Present the data below as a Markdown table with the columns Row and Line, one row per nonblank line, and leave the pictures out of your answer.

* Start RECORDS FOR THIS EXERCISE *

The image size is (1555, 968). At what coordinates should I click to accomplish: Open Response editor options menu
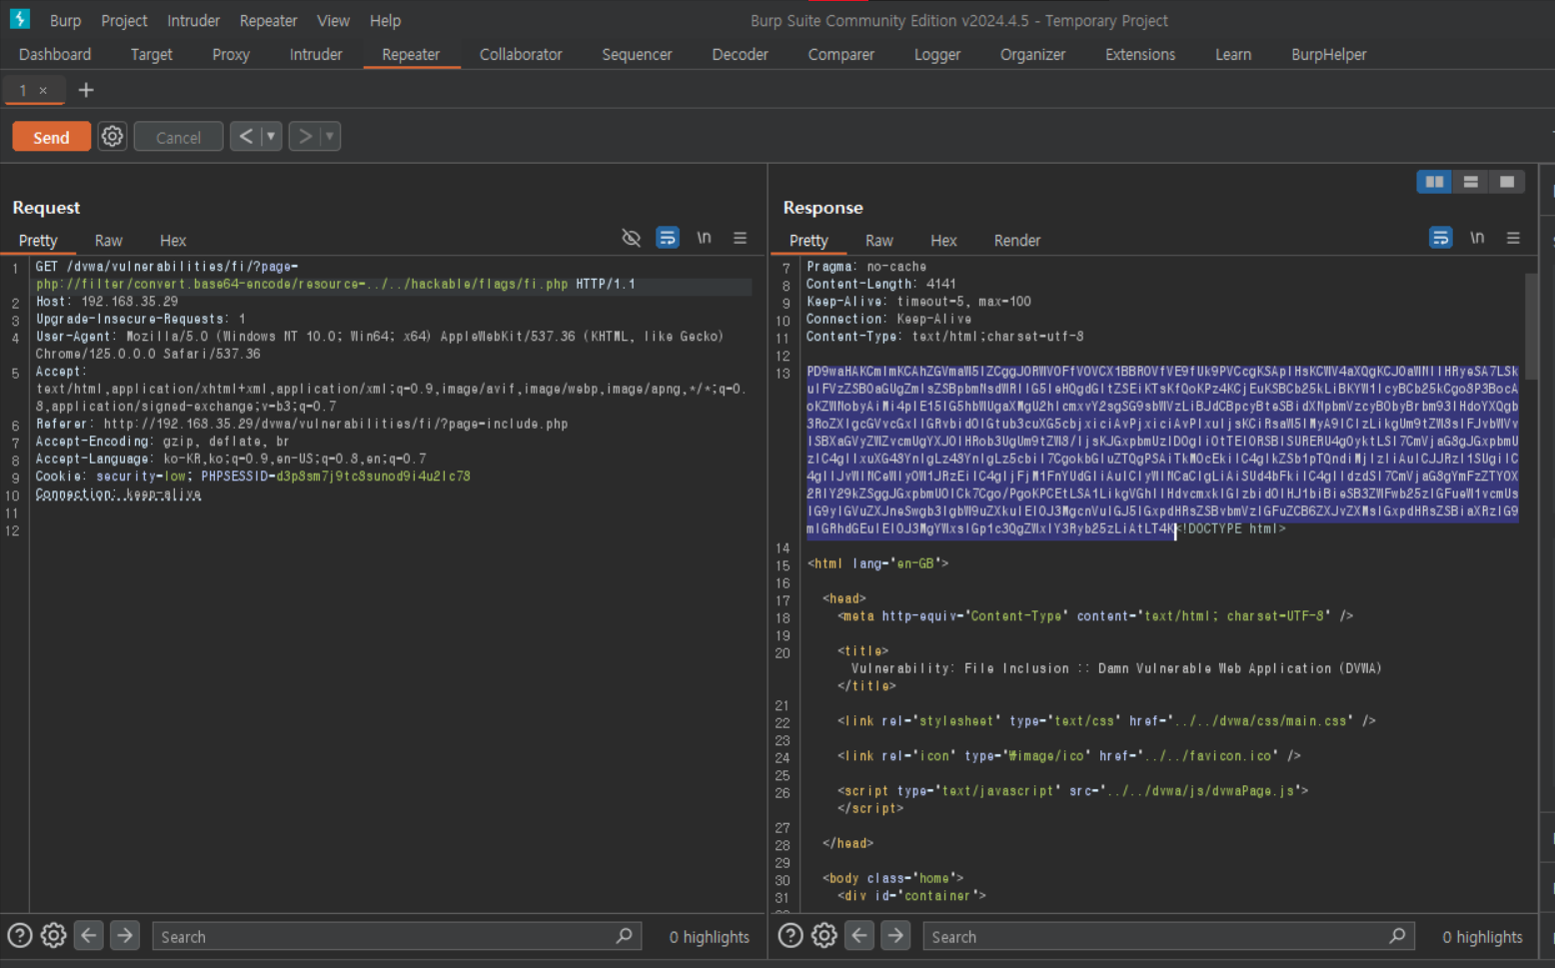tap(1513, 238)
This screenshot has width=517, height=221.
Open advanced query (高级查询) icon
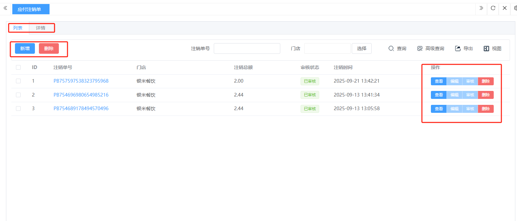[420, 48]
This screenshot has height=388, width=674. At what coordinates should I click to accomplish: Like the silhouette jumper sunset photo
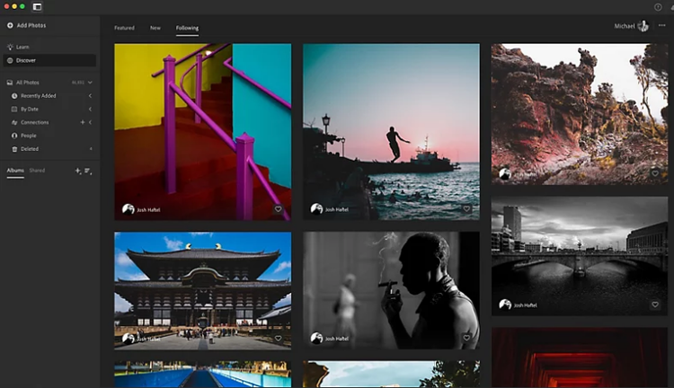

* End RECORDS FOR THIS EXERCISE *

:: TASK RESPONSE ::
| Row | Line |
|---|---|
| 1 | The image size is (1555, 968). At what coordinates should I click to accomplish: Open Response editor options menu |
| 2 | tap(1513, 238) |
| 3 | This screenshot has width=517, height=221. |
| 4 | Open advanced query (高级查询) icon |
| 5 | [420, 48] |
| 6 | This screenshot has height=388, width=674. At what coordinates should I click to accomplish: Like the silhouette jumper sunset photo |